Visible Cloaks ‘ Reassemblage

Publié le 18 décembre 2017 par Heepro Music @heepro

En 2012, Fatima Al Qadiri débarquait avec son tout premier album, Asiatisch, une œuvre résolument tournée vers des sonorités venues d’un lointain Orient, en l’occurrence la Chine.

Concernant Visible Cloaks, il est inimaginable d’aborder leur œuvre, soit-elle originale comme l’est Reassemblage ou un mix (écoutez leur podcast #560 pour Resident Advisor), sans parler du Japon. Ou, à défaut, sans mentionner des artistes nippons, dont le trio culte Yellow Magic Orchestra et ses différents membres en solo, dont Haruomi Hosono et le grand Riyuichi Sakamoto qui est d’ailleurs revenu cette année avec un tout nouvel album studio dont on a pu entendre parler, le beau et sobre async, qui pour autant ne fait pas dans la dentelle et ne cherche jamais à faciliter les choses pour l’auditeur.

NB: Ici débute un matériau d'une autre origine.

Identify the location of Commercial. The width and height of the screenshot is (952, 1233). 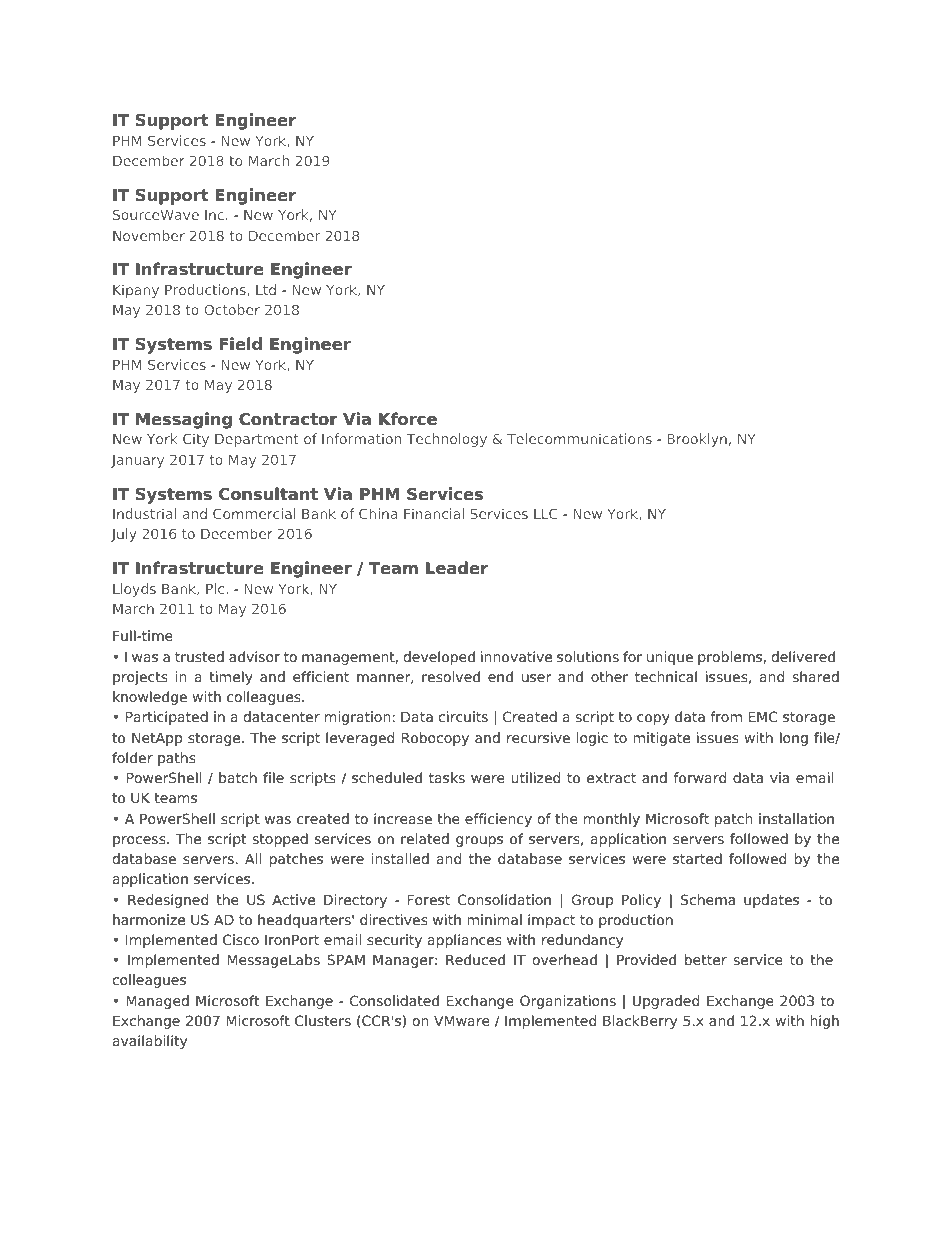
(254, 513).
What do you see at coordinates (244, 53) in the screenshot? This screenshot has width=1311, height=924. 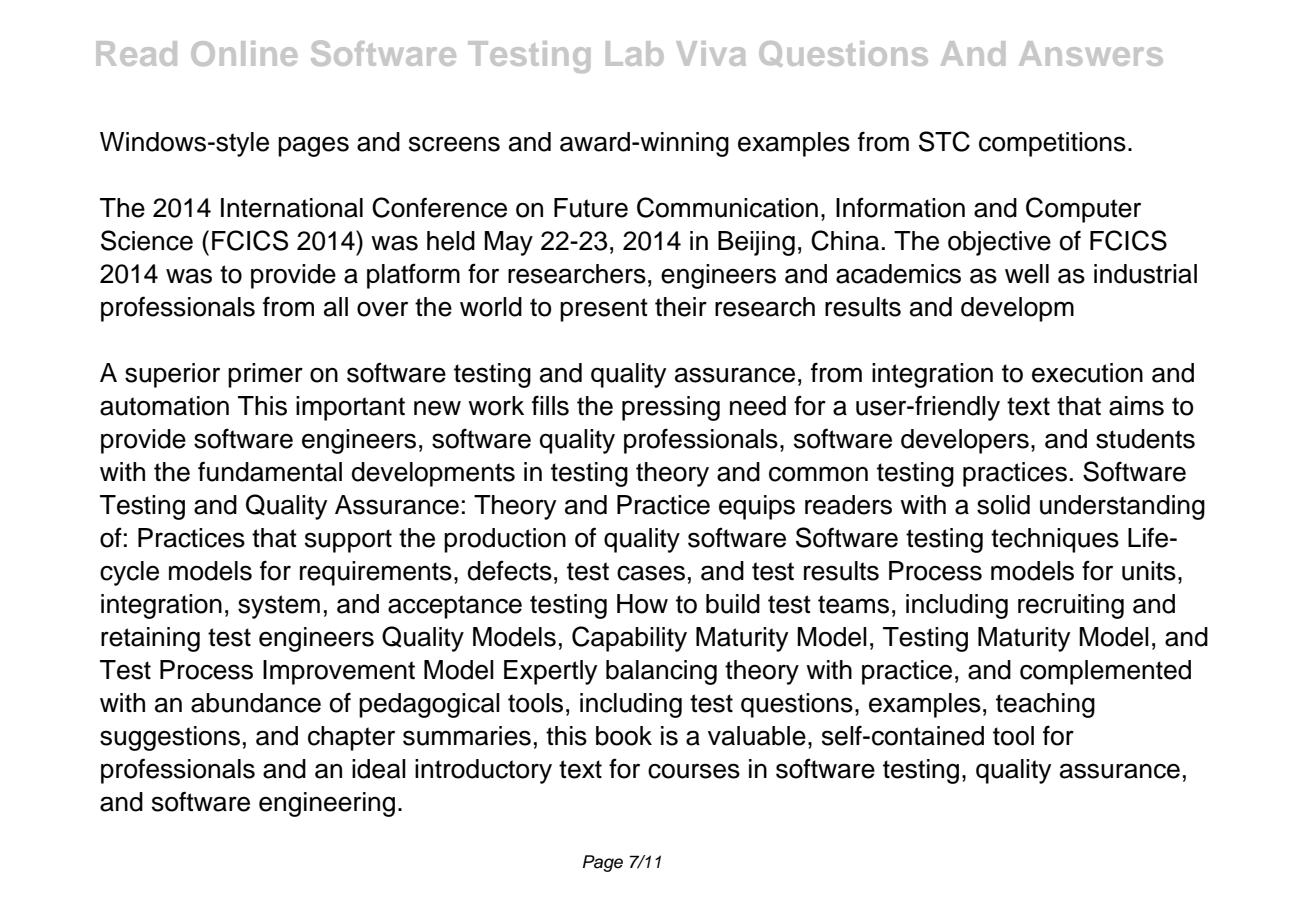 I see `Online` at bounding box center [244, 53].
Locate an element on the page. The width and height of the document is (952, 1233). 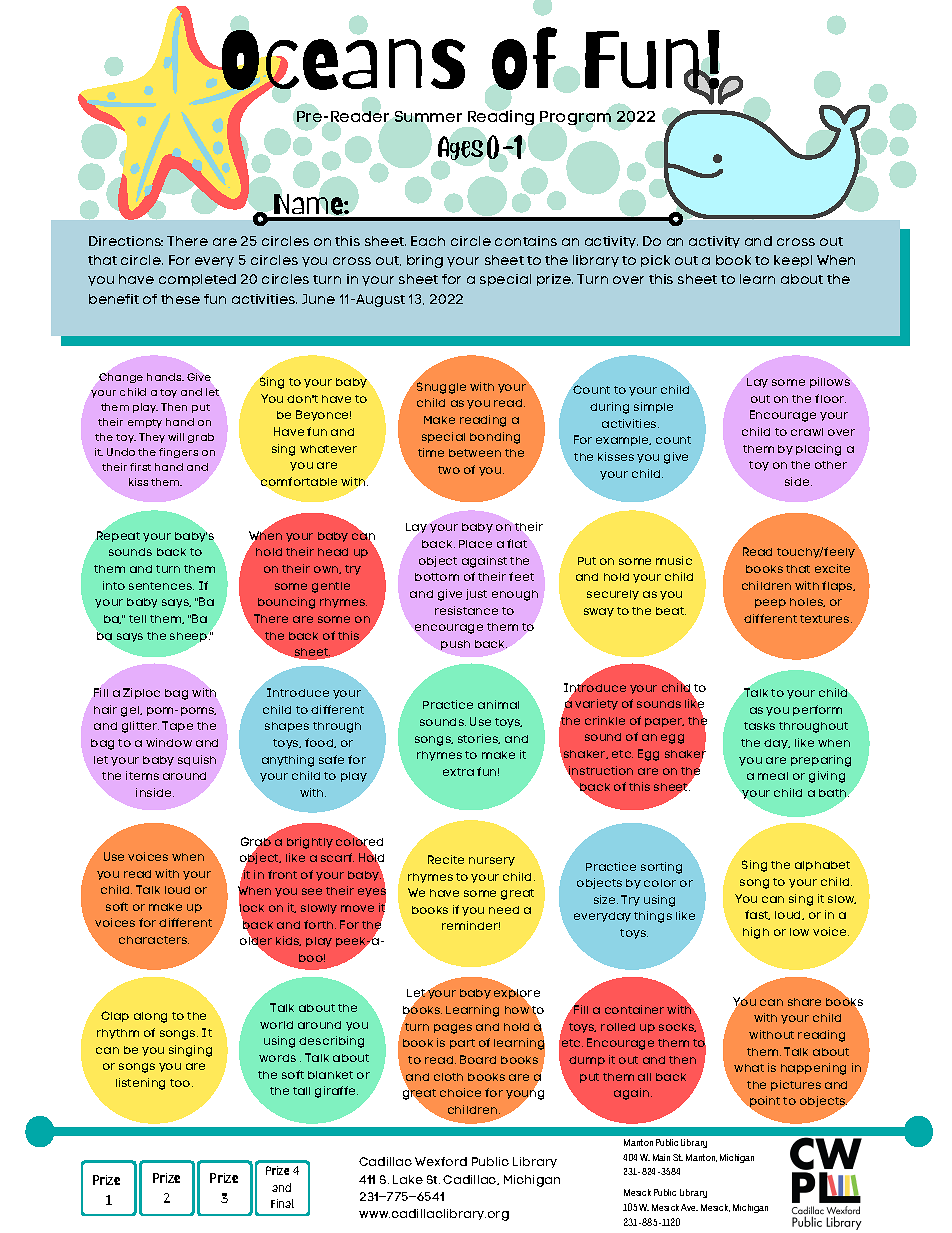
fingers is located at coordinates (178, 453).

Plus que jamais, l’étiquette « world music » semble aussi appropriée au duo de Portland qu’impropre. Impropre parce qu’elle implique systématiquement qu’il s’agit d’une musique non-occidentale, comme si l’Occident était la norme. Mais elle est éminemment appropriée si l’on considère son sens premier, à savoir une musique non labellisée et qui traverse les frontières : une musique du Monde, bien entendu par quelques individus seuls, mais pour quiconque sur cette planète et indépendamment de tout référent culturel. Dans l’absolu, toute musique est classable dans la « world music », qui devient dès lors l’exemple-type de l’étiquette inutile. Pourtant, son utilisation implique qu’elle ne sera vraisemblablement pas une musique populaire, au sens commerciale du terme. « Pop music » et « world music » en deviennent des contraires absolus, alors qu’étymologiquement tout semblerait pouvoir les rapprocher.

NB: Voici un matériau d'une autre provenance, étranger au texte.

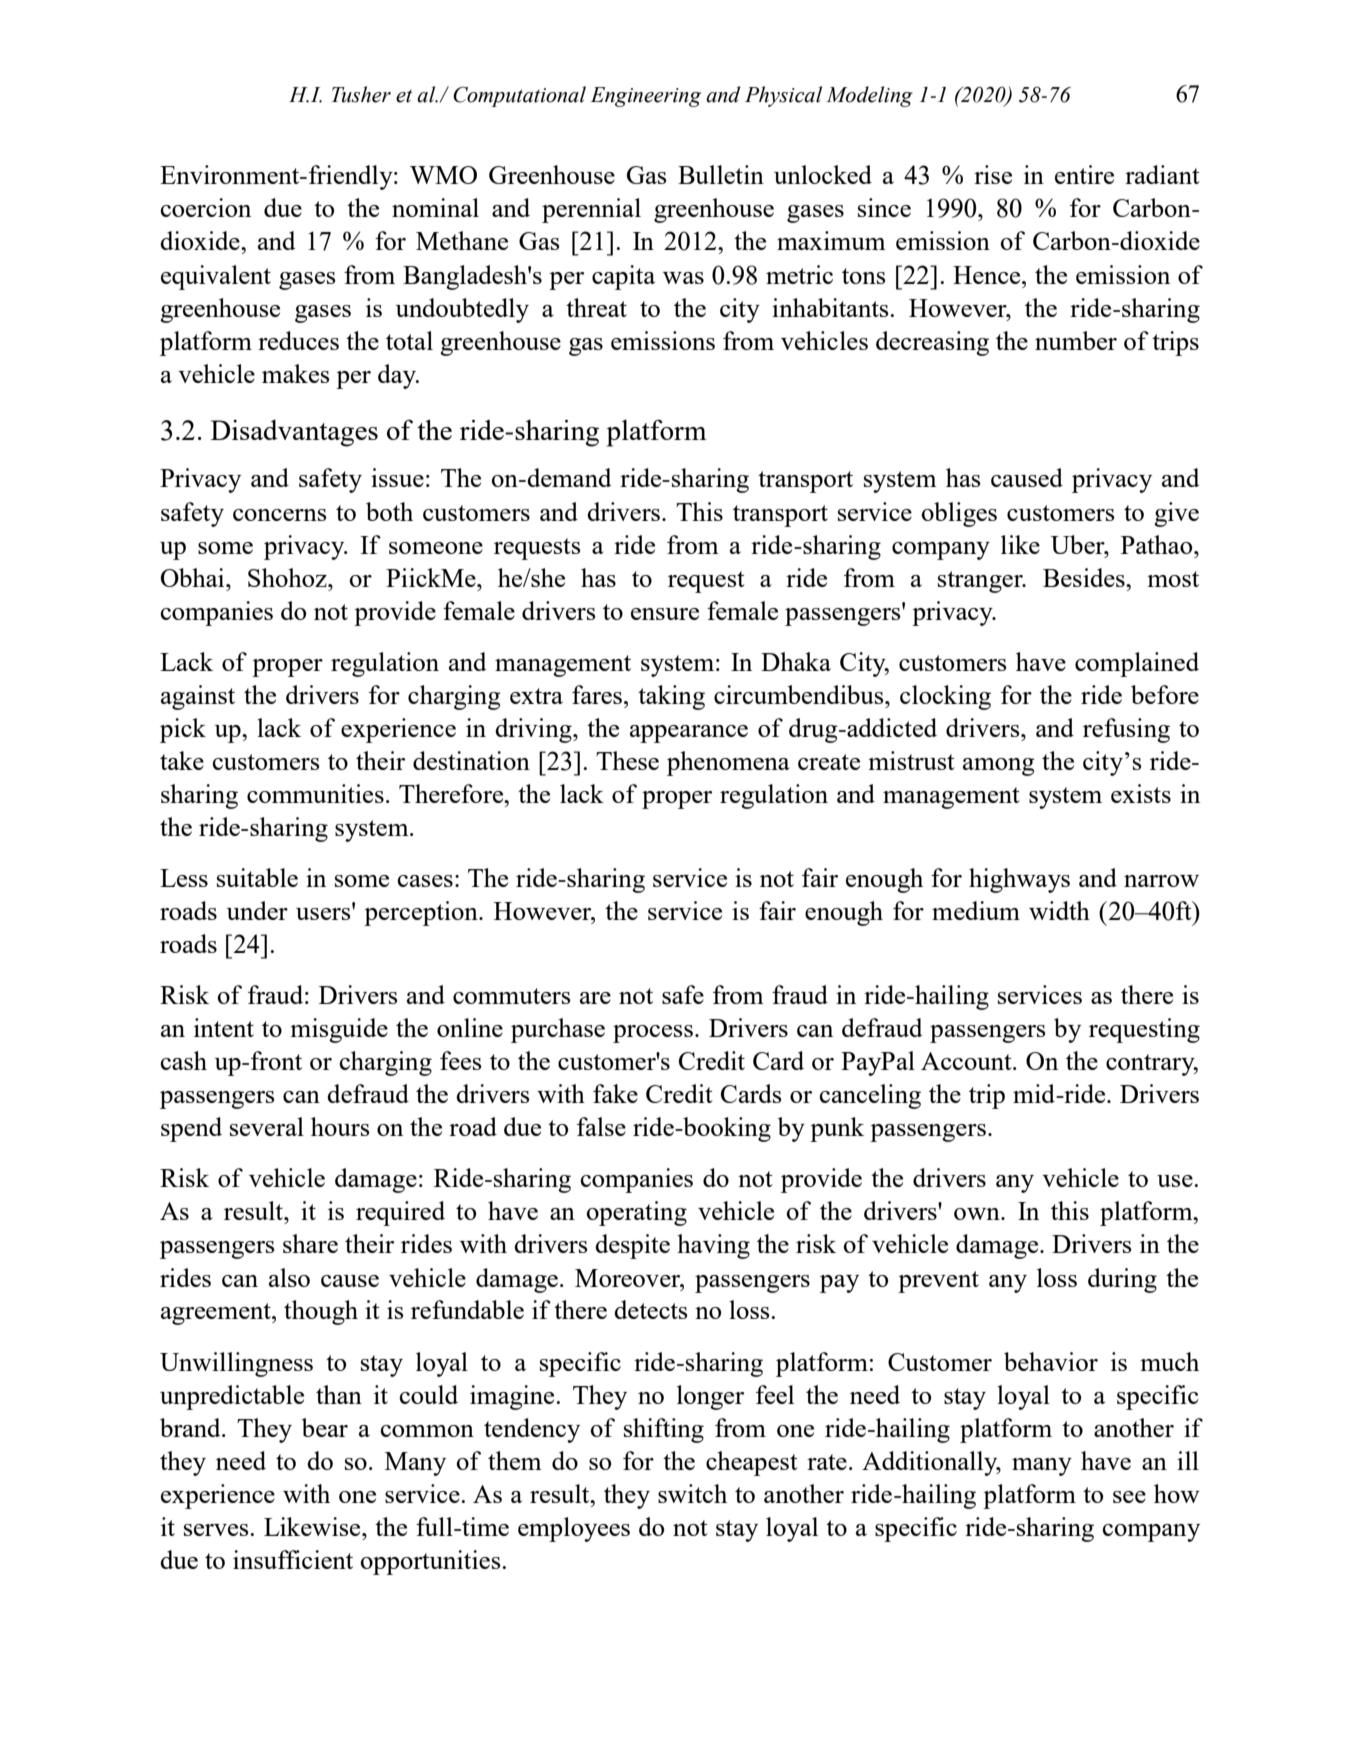 This screenshot has width=1360, height=1760. I want to click on switch, so click(692, 1493).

Le duo Visible Cloaks, loin de tout cela, mais en plein cœur de cette problématique, réunit deux mondes aussi lointains que proches. La musique est résolument le seul mot-clé pertinent arrivés ici. Les goûts personnels de Ryan Carlile et Spencer Doran, qui n’ont aucune origine japonaise, expliquent le résultat de Reassemblage. Un chef-d’œuvre immédiat qui, inutile de se leurrer, n’aura sûrement pas le succès qu’il mériterait mille fois. Même le pygmalion malgré-lui Riyuichi Sakamoto ne fait pas parler autant de lui que son album async, non seulement le mériterait, mais surtout l’exigerait.

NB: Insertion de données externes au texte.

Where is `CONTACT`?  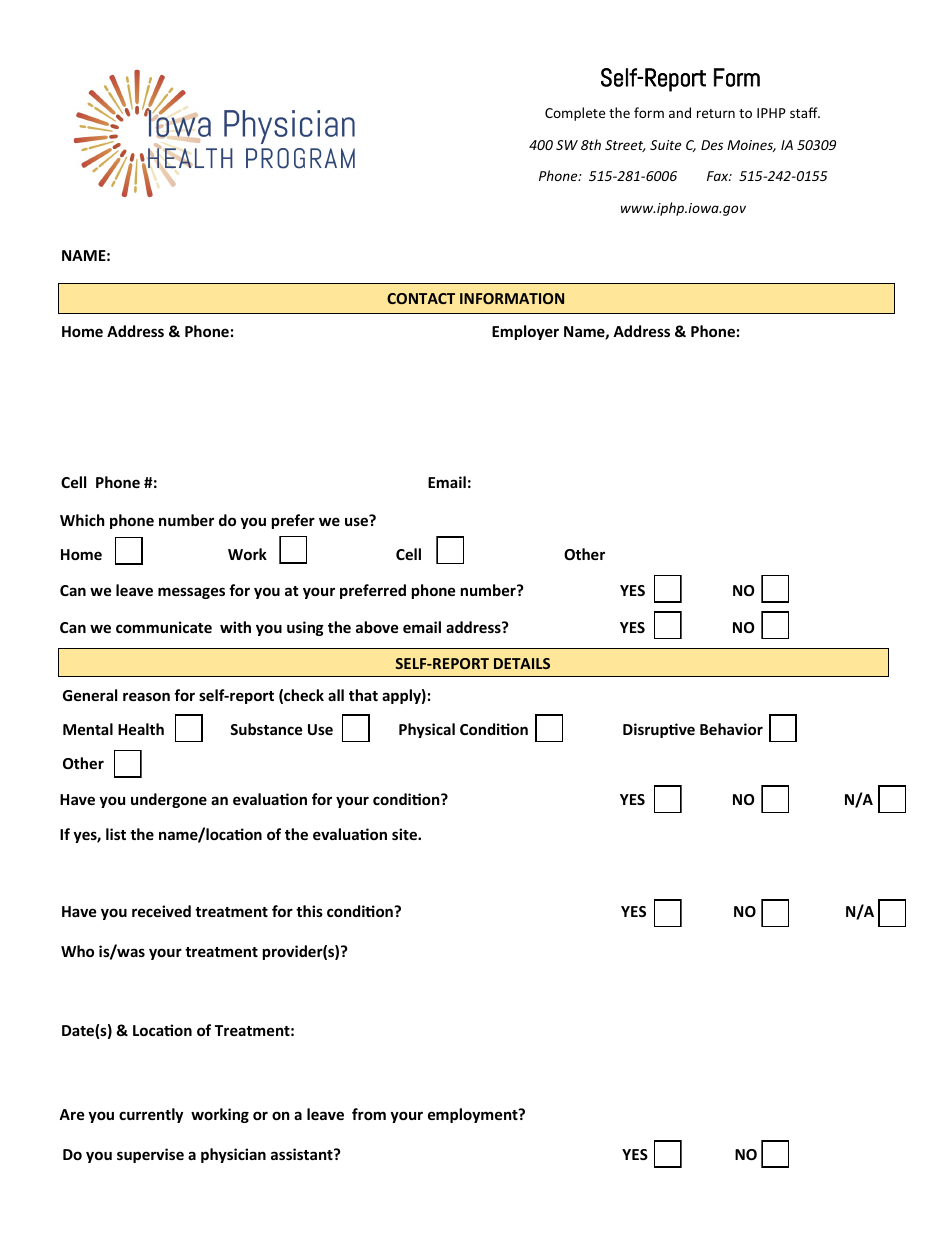 CONTACT is located at coordinates (421, 298).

Musicalement parlant, Reassemblage est très direct, avec des morceaux d’une durée très accessibles. Il n’est assurément pas uniquement voué à être appréciés des fans de musiques électroniques, mais aussi tout simplement de tout mélomane qui aime les musiques d’ambiance voire cinématique.

Bien sûr, le Japon est bien présent, parfois de façon discrète ou plus directement : écoutez par exemple le single « Valve » avec la chanteuse Miyako Koda (du groupe toyoïte dip in the pool), « Terrazzo » et la participation du New-yorkais Motion Graphics (qui est à l’origine de l’un des remixes de async), « Circle », l’ultra bref « Skyscraper » ou encore le final « Place ». Ailleurs, c’est la musicalité entièrement moderne du Japon qui surgit, indiquant à quel point une division dichotomique est, depuis le XXème siècle, forcément anachronique.

Notons la présence d’un autre artiste de Portland, Matt Carlson, sur le single « Neume », ainsi que quatre morceaux bonus pour les versions CD et digitale.

Visible Cloaks réussit un album saisissant, puissant, mais également léger car humble. Il est rare de parvenir à un tel résultat tout en atteignant un impact immédiat sur l’auditeur Parce que leur musique se veut électronique et futuriste tout en restant organique et ancienne, expérimentale et exploratrice tout en demeurant accessible et chaleureuse. Quelle symbiose !

Aussi Reassemblage est-elle d’emblée l’une des plus grandes œuvres de 2017, et ma découverte tardive du duo n’en est pas moins miraculeuse. Décidément, la musique nous surprendra toujours, moi le premier.